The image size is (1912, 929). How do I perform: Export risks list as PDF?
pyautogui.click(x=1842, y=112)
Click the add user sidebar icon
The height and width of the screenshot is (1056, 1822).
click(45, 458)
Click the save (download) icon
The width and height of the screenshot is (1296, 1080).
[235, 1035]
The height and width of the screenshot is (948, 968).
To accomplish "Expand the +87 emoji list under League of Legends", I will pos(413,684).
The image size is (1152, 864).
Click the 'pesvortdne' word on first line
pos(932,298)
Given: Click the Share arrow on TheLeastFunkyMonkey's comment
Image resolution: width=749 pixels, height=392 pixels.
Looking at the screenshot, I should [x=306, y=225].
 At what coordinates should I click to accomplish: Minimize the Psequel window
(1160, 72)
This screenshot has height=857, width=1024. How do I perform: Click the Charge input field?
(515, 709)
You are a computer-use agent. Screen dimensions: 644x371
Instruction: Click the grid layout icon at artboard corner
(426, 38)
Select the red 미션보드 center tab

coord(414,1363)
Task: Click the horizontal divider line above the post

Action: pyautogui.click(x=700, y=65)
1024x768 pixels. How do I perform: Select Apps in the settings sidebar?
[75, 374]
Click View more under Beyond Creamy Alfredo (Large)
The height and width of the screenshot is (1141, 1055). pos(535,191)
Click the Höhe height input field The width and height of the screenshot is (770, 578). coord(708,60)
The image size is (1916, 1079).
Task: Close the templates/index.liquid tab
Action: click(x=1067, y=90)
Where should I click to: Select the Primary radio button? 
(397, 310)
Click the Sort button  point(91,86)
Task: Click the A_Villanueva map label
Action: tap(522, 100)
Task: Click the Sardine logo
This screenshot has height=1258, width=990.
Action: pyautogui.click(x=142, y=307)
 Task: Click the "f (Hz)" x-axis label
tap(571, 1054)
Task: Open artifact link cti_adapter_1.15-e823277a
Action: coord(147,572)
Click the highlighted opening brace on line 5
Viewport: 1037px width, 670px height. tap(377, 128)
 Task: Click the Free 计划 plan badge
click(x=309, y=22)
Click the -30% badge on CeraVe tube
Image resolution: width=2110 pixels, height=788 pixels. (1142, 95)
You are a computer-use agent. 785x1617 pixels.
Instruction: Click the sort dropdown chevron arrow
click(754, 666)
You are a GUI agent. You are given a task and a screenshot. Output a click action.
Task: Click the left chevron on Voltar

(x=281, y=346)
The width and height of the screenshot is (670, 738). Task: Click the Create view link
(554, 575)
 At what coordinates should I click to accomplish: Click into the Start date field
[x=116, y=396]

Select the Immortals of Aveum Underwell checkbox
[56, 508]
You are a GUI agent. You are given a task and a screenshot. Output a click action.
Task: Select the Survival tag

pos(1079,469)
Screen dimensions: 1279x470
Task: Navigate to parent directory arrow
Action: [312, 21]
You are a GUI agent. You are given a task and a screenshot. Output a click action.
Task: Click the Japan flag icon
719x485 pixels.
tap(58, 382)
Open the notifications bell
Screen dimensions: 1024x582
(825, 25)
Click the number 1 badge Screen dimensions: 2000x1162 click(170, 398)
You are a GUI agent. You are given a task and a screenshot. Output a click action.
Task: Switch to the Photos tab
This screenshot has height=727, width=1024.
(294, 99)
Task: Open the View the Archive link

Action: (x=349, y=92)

--- --- ---

Starting from the top of the records and ending at the line that contains "The height and width of the screenshot is (948, 968).", repeat each line exactly and return only those lines.

__Solution to the exercise__
The image size is (1912, 929). How do I perform: Export risks list as PDF?
pyautogui.click(x=1842, y=112)
Click the add user sidebar icon
The height and width of the screenshot is (1056, 1822).
click(45, 458)
Click the save (download) icon
The width and height of the screenshot is (1296, 1080).
[235, 1035]
The height and width of the screenshot is (948, 968).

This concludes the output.